Ray Bradbury is renowned as a great science fiction and fantasy writer. He is famous for his science fiction novel Fahrenheit 451 but his other works like the fantasy novel The Martian Chronicles and short story The Fog Horn are equally loved. He has written short stories, novellas, novels, and scripts for TV, film, radio, and theater. Ray Bradbury’s works are the product of his vast imagination, which in turn were influenced and honed by his exposure in the Dill Brothers Carnival, the stories of Edgar Allan Poe, Edgar Rice Burroughs, and comic books.

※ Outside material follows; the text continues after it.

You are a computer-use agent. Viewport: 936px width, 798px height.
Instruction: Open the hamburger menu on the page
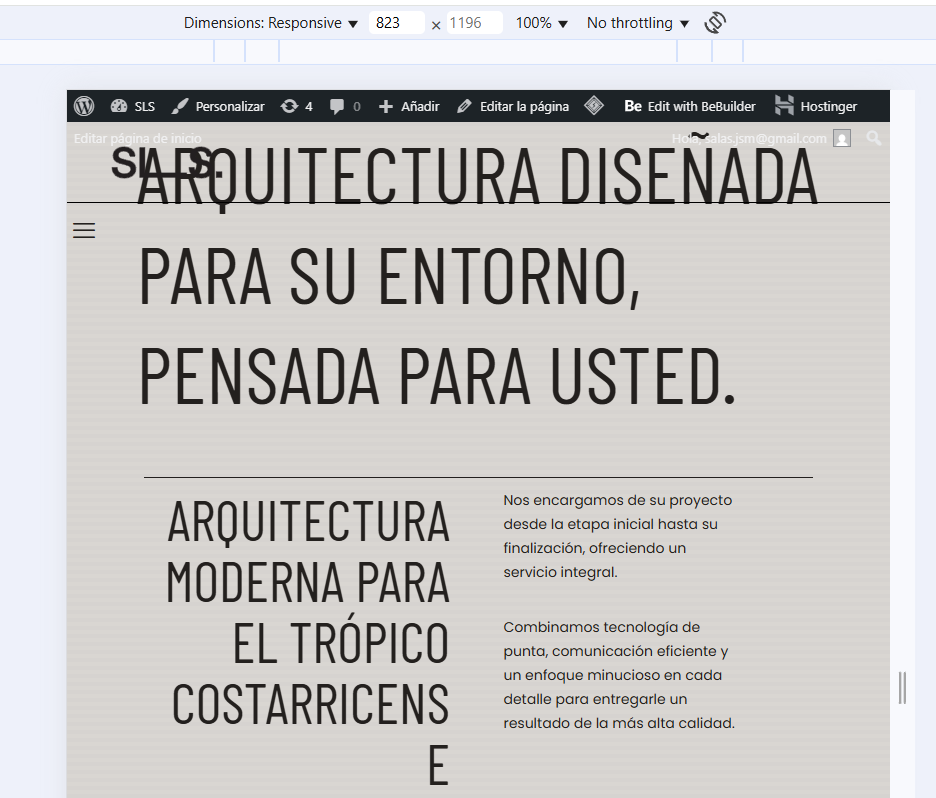(x=84, y=231)
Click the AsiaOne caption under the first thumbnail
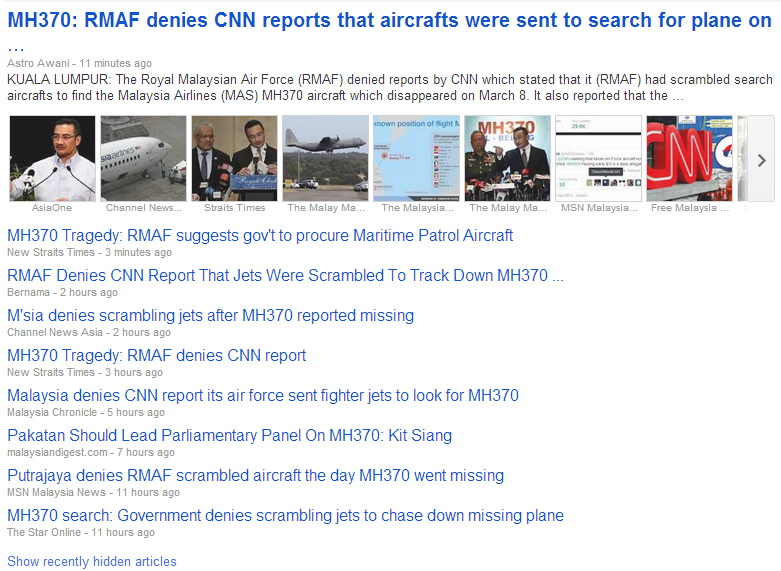Screen dimensions: 781x571 coord(52,208)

Growing up, Ray Bradbury was afraid of the dark. Even as a child, he already had an active imagination. His imagination, however, made him afraid of the dark, and what he imagined he would find there. But what changed his fear into writing is his experience at the Dill Brothers Carnival. When he was twelve years old, Bradbury wandered into the said carnival and met two magicians, Mr. Electrico and Blackstone. These two men would have a great effect on Bradbury. The young Bradbury was amazed by Mr. Electrico’s electric sword and Blackstone’s magic performance. Likewise, his encounter with the “Tattoo Man” inspired his work The Illustrated Man. The summer following Bradbury’s encounter with the carnival, its experience manifested. Ray Bradbury began writing, as well as started dabbling in magic, drama, and acting. All these formed Ray Bradbury into the writer we all came to love.
Bradbury’s works are all exuding magic and theatricality. His stories are not just stories. His writing style is simple yet captivating that it can suspend any disbelief and immediately instill a sense of wonder in its readers. He writes of things that no human knows but he describes them as if he had seen it first-hand. As a writer, he is able to weave fantastical stories out of things he does not know. What would otherwise cause fear, he turns into stories. This is perhaps magic’s most prevalent influence in Ray Bradbury—instead of a sleight of the hand, he uses his words to make people believe and be amazed at his illusions.
Bradbury’s love for fantasy grew further from reading works like by L. Frank Baum, Edgar Allan Poe, and Edgar Rice Burroughs. As a child, his mother read him the Oz Books, then when he could read on his own, his aunt let him read Edgar Allan Poe. He was also encouraged to read Norse, Roman, and Greek mythologies. As a teenager he also read comic books. From this reading list, Bradbury’s romanticism and poetic writing style makes sense. Although his works are often set in a distant future, they tackle universal themes such as the conflict between human beings and machine, between the creative individual and the conforming group, between the innocence of childhood and the corruptions of adulthood. Likewise, the way he handles these conflicts is in line with the romantics’ rootedness in emotions.
One more interesting influence of the carnival in Bradbury is his love for satire, which is especially evident in his famous novel Fahrenheit 451. Here, carnival is a central imagery. It is used to discuss censorship. Bradbury expanded on his experiences with the carnival as a child through the carnival’s history as a subversive form of entertainment in the past. The carnival allowed people in the medieval times to shed social norms while also expressing subversive ideas against authorities in a light-hearted manner. In a way, these carnivals breathed life into these otherwise oppressed societies. This is the same effect that Bradbury’s works of fantasy has in his readers. As he expressed regularly, he wants his works to instill a sense of wonder in his readers, especially the children. He creates beautifully written, gripping stories to encourage future generations to keep reading so society can have a bright future. Without the influences from Bradbury’s childhood, his unique style of writing and fantastic ideas would not exist. All his experiences as a child led him to a life of writing fantastical and unique novels, which is what distinguishes him from other science fiction writers.